In the Hadoop environment, it seems that it’s hard to find any other alternatives except Zookeeper.

Figure 2–4. Using ZooKeeper to keep track of the assignment of partitions to nodes [41]

Many distributed data systems rely on a separate coordination service such as ZooKeeper to keep track of this cluster metadata and its state. As it focuses on configuration and synchronization, the resource orchestrators are developed to achieve high utilization of the cluster [71]. There are many variations: Google’s Borg, Google’s Omega[72], Facebook’s Bistro [73], Apache Yarn, Apache Mesos [74], Apache Helix.

Figure 2–5. The high-level architecture of Borg.

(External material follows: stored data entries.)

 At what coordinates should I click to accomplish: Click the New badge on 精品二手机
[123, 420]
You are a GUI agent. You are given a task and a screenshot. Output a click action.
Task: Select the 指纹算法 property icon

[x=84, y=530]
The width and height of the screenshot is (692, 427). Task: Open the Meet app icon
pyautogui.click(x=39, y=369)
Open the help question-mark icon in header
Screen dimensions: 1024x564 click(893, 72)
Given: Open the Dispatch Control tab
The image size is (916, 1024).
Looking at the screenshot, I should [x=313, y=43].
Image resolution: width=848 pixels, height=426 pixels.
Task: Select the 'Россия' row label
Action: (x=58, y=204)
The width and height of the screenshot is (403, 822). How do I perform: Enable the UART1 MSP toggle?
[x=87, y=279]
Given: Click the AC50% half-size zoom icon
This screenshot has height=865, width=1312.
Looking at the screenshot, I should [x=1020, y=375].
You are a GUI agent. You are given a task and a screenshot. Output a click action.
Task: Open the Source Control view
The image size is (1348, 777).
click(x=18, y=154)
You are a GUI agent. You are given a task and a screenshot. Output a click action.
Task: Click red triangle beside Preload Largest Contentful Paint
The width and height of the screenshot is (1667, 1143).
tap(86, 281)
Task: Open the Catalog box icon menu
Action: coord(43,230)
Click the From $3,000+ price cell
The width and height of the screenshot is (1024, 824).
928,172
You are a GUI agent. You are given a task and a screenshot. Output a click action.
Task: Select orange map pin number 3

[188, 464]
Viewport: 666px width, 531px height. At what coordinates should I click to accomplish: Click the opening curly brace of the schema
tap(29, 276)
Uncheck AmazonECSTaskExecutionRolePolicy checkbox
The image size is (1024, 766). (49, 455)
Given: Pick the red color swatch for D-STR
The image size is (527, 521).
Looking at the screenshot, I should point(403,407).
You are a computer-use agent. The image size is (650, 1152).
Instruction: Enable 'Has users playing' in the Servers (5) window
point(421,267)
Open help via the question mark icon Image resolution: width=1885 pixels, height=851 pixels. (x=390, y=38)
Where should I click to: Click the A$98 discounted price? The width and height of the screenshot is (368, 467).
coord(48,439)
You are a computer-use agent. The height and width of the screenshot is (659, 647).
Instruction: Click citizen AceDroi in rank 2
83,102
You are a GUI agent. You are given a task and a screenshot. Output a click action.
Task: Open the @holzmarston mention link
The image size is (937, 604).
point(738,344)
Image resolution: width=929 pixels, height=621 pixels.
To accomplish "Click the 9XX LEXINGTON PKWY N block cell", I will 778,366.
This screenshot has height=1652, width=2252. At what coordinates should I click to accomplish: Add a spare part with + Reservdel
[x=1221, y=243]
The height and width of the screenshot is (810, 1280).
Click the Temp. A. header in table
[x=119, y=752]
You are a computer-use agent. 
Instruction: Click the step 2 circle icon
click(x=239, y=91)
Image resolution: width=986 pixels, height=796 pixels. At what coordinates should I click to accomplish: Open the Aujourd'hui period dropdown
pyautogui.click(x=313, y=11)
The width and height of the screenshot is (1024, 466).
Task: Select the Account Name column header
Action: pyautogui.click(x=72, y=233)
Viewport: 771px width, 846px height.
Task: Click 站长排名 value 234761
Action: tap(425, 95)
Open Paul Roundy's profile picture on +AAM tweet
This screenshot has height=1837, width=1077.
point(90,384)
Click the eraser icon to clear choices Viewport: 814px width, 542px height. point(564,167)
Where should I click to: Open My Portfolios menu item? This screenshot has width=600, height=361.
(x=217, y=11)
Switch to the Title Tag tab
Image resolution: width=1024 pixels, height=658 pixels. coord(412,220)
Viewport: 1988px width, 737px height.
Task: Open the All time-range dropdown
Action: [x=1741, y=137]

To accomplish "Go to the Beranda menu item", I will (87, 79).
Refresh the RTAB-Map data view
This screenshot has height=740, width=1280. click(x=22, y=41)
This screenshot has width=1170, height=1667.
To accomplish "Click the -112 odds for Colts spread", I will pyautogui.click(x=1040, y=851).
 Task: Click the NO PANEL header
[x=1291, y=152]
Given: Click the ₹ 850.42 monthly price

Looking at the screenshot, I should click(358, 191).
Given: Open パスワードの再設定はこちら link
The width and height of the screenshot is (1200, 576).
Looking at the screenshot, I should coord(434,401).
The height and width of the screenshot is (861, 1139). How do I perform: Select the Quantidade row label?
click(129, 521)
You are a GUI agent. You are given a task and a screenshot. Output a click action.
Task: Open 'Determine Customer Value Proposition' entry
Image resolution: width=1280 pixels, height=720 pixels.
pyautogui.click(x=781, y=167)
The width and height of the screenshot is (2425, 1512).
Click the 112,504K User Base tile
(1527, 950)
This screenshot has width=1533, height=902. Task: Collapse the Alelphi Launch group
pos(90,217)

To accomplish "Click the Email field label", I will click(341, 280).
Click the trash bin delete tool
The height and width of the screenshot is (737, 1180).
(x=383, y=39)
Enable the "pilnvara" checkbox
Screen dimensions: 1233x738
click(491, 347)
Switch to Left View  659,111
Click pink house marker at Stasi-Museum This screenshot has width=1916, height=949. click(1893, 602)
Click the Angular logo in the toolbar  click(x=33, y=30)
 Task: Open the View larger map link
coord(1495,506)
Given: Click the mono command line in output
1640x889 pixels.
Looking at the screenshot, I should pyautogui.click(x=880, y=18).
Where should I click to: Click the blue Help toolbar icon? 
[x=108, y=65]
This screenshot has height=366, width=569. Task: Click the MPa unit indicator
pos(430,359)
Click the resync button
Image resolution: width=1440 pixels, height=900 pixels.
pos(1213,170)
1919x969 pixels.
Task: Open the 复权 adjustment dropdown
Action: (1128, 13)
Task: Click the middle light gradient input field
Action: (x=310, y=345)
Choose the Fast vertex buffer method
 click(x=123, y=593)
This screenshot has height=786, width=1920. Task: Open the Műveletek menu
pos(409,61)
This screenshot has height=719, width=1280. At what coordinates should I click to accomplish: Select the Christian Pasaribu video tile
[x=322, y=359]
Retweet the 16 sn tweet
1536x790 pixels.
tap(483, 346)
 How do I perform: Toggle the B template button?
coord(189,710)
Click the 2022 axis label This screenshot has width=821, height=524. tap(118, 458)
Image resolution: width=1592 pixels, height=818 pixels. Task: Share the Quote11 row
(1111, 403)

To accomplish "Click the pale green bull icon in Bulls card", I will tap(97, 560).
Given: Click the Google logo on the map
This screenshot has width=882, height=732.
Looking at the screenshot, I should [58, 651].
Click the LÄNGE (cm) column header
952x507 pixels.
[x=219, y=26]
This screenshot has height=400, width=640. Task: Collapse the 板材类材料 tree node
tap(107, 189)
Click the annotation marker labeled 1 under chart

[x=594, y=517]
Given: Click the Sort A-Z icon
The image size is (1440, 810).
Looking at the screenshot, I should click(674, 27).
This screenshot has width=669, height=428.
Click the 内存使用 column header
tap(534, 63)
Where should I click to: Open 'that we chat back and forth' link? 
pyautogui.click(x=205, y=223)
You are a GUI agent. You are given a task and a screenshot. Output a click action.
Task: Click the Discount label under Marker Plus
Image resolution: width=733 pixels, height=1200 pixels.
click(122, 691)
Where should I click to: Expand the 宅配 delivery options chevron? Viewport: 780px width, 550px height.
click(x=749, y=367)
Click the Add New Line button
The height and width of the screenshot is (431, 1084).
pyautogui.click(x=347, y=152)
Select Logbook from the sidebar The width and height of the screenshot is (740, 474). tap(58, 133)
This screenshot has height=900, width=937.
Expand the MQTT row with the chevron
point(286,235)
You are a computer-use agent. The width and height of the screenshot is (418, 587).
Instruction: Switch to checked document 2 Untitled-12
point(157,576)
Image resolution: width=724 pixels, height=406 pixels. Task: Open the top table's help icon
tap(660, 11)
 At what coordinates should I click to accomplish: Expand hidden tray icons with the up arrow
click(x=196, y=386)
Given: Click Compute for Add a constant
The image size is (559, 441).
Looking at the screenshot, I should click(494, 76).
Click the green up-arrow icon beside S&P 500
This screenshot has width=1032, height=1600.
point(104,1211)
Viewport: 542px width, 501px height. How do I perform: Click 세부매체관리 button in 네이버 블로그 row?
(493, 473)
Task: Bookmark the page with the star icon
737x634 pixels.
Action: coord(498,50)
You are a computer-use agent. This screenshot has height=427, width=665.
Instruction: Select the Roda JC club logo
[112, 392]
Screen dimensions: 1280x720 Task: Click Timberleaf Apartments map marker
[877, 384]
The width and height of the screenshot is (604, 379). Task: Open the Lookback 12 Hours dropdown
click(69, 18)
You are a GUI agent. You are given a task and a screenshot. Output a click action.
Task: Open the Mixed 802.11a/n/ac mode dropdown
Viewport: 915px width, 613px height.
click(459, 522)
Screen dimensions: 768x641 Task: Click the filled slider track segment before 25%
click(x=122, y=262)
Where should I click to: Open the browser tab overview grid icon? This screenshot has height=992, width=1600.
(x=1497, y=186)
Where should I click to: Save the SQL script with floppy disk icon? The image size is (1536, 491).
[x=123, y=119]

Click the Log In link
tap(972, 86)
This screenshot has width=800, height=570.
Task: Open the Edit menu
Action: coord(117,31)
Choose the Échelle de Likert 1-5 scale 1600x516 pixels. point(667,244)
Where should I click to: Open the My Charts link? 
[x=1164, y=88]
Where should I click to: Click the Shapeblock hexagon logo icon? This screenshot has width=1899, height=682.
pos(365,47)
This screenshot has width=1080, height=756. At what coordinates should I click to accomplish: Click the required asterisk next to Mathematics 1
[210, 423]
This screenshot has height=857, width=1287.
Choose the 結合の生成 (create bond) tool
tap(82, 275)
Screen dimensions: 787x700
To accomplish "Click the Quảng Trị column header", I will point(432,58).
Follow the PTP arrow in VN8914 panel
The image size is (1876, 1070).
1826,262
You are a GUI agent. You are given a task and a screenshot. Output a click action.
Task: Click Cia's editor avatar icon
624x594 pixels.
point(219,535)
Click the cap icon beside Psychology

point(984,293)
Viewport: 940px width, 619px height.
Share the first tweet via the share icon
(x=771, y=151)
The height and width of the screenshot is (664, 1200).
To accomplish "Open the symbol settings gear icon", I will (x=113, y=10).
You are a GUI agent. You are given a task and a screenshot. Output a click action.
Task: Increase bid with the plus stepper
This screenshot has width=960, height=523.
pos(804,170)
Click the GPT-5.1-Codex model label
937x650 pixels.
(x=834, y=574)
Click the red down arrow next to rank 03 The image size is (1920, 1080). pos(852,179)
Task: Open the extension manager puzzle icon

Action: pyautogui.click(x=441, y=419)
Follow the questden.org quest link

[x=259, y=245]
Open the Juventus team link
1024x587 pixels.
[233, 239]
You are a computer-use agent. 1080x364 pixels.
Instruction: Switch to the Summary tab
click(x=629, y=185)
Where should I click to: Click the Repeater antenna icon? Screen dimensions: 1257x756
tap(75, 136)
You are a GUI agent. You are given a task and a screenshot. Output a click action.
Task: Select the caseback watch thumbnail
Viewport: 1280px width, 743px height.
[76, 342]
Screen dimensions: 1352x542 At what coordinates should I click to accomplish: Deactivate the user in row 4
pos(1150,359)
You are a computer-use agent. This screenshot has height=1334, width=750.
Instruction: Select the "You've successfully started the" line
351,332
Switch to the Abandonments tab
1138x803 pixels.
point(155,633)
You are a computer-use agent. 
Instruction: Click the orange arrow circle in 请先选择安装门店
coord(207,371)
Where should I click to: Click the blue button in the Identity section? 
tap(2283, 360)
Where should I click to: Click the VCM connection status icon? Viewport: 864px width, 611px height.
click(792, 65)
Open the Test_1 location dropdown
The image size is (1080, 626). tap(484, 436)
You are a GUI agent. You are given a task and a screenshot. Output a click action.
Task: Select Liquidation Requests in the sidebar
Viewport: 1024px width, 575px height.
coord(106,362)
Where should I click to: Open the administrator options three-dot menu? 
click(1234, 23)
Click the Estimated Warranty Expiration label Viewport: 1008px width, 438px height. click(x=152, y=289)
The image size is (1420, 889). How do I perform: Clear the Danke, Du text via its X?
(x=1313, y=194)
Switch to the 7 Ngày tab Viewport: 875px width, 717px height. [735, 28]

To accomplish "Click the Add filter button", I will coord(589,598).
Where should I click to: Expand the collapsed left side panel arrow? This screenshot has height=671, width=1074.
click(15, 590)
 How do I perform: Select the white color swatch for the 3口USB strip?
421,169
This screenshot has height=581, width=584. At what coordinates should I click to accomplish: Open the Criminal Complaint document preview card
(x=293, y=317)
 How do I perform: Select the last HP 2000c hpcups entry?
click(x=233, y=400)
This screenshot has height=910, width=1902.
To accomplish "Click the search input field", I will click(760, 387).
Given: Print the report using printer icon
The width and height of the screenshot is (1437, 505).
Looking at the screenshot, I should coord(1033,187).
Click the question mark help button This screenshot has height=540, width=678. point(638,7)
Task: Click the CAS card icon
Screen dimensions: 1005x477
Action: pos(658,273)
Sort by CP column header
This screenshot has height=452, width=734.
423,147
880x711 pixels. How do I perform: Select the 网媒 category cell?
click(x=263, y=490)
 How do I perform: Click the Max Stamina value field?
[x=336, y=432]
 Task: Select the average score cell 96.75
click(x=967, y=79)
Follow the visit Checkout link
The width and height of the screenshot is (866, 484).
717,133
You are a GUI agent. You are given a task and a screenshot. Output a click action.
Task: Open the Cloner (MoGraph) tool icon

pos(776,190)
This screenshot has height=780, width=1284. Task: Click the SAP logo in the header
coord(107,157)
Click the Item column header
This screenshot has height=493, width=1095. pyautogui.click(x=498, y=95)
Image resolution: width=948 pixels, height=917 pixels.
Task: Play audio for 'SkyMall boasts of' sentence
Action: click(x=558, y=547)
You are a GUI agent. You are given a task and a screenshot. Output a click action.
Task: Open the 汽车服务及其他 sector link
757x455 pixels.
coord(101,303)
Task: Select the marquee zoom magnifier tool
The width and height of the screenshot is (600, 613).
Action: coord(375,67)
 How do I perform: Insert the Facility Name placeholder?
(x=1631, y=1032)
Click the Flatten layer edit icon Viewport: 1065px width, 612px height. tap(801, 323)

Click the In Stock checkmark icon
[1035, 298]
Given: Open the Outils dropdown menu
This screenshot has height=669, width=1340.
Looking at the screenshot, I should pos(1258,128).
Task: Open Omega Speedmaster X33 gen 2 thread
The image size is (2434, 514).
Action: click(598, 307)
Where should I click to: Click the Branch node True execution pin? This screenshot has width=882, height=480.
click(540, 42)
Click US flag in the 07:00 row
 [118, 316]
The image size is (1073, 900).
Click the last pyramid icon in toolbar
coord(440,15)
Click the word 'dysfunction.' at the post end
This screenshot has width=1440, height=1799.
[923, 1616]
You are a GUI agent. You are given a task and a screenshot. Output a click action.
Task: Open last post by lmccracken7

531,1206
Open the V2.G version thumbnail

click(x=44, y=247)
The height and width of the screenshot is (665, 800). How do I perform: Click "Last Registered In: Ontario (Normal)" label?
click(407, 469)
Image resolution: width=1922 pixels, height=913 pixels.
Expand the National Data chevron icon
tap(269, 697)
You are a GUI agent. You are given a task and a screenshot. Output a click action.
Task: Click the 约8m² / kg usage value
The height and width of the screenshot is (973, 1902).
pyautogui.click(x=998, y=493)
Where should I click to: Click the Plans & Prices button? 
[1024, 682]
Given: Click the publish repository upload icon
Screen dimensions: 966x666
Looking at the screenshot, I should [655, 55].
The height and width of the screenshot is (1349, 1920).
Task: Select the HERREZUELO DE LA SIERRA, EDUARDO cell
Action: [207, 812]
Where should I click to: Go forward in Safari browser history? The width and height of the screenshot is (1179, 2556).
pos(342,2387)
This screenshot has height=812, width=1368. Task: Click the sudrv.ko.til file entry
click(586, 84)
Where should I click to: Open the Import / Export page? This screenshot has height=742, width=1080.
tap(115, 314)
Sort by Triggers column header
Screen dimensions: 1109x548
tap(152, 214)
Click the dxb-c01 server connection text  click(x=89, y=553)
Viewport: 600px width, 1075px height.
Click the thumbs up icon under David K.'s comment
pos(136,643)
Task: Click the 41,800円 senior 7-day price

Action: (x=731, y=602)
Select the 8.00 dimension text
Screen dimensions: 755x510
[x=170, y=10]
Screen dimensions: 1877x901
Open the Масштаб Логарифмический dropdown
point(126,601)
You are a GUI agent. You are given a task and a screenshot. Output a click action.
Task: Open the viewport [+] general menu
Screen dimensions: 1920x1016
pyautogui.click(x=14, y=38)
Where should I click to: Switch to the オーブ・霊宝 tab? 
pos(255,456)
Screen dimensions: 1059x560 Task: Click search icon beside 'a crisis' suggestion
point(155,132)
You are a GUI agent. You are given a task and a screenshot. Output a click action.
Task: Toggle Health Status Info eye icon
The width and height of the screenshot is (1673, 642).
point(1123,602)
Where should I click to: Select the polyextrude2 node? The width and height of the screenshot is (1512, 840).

Only a tiny fraction of the thousands of worker nodes are shown [71]

Most of them share a master-slave architecture combining admission control, efficient task-packing, over-commitment, and machine sharing [71, 74] though the level of isolation varies.

Workflow orchestrators manage directed graphs of data routing, transformation, and system mediation through code or GUI-based web UI. Apache Nifi [75] and StreamSets [76] support GUI to control the dataflow while Oozie offers highly Hadoop-integrated service [77] and Airflow gives a broad range of connectors including the cloud environments [78].

Conclusions

We address typical data pipeline stages and its components. Data systems are changing and new services are incessantly launched resolving the previous limitation or defects. We hope that it gives the general architecture in the data field and helps someone who tries to grasp a broad landscape of the modern data systems.